Nella medesima circostanza è stato anche individuato il deposito dello stupefacente, un’officina meccanica di Lonate Pozzolo (VA), nella quale sono stati sequestrati oltre tre chili di cocaina e circa due chili di hashish.

Durante l’attività, sono stati effettuati ulteriori arresti (in flagranza di reato) di piccoli spacciatori che si rifornivano per la loro illecita attività.

L’indagine condotta dalla Polizia di Stato è stata particolarmente difficoltosa sia per labilità di tutti i soggetti coinvolti nell’utilizzare tecniche complesse per eludere le attività di indagine sia per il fatto che gli stessi operavano avvalendosi di numerosi soggetti compiacenti.

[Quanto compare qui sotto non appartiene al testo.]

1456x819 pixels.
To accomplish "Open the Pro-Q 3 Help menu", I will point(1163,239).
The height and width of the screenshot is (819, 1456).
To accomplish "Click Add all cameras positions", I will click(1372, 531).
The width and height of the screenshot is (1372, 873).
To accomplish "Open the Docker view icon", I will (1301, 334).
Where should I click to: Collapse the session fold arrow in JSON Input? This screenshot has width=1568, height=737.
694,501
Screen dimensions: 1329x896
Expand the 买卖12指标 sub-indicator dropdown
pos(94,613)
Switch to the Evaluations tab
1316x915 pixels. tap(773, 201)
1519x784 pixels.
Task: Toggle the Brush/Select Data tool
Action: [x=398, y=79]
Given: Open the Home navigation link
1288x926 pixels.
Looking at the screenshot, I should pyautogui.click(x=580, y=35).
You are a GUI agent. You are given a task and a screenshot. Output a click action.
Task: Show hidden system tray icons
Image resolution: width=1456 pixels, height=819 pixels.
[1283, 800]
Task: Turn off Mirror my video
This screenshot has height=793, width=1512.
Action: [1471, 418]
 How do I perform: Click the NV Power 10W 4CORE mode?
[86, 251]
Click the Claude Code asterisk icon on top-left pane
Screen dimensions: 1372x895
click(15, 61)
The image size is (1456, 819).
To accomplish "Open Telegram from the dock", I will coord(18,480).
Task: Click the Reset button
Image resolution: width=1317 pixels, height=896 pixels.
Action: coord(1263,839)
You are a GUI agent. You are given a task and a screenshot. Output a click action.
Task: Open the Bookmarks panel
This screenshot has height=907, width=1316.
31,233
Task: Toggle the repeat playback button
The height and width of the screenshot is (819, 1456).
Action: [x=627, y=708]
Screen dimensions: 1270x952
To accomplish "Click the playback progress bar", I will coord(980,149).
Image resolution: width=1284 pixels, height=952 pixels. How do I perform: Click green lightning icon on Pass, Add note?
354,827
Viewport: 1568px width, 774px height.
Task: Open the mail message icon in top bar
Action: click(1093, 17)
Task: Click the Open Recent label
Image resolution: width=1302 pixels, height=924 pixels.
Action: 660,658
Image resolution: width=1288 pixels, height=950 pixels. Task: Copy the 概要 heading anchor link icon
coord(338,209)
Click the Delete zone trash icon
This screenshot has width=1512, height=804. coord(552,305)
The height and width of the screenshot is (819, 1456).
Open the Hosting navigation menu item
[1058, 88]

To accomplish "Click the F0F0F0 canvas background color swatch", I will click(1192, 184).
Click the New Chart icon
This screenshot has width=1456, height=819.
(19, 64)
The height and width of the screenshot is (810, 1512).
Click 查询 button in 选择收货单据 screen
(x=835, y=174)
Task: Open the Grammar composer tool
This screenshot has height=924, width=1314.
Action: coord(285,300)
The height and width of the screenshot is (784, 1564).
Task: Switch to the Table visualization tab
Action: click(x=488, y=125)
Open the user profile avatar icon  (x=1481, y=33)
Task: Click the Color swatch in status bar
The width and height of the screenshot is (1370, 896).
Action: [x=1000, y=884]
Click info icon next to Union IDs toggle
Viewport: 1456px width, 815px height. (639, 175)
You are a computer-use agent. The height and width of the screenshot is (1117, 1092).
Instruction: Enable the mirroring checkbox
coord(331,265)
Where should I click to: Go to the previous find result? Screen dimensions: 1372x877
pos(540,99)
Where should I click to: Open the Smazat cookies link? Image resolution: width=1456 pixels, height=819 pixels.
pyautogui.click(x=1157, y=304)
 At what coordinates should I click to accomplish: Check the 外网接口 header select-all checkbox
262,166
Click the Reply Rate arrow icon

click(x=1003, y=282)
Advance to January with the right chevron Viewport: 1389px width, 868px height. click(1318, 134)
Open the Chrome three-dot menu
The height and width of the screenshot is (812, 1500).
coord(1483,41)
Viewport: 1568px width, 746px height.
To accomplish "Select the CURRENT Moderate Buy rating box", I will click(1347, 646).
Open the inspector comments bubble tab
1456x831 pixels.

L’operazione, condotta dalle Squadre Mobili delle Questure di Vercelli e Novara e coordinata dalla Procura della Repubblica di quest’ultima città, ha portato all’arresto di nove persone in flagranza di reato, di due persone in esecuzione di un’ordinanza di custodia cautelare in carcere e all’applicazione di un obbligo di presentazione alla Polizia Giudiziaria. per l’unico incensurato tra i soggetti coinvolti. In totale gli uomini delle sezioni antidroga delle Squadre mobili piemontesi hanno sequestrato: 7 Kg di cocaina; 50 kg di Hashish; 6 Kg di Marijuana e oltre 8000 euro in contanti.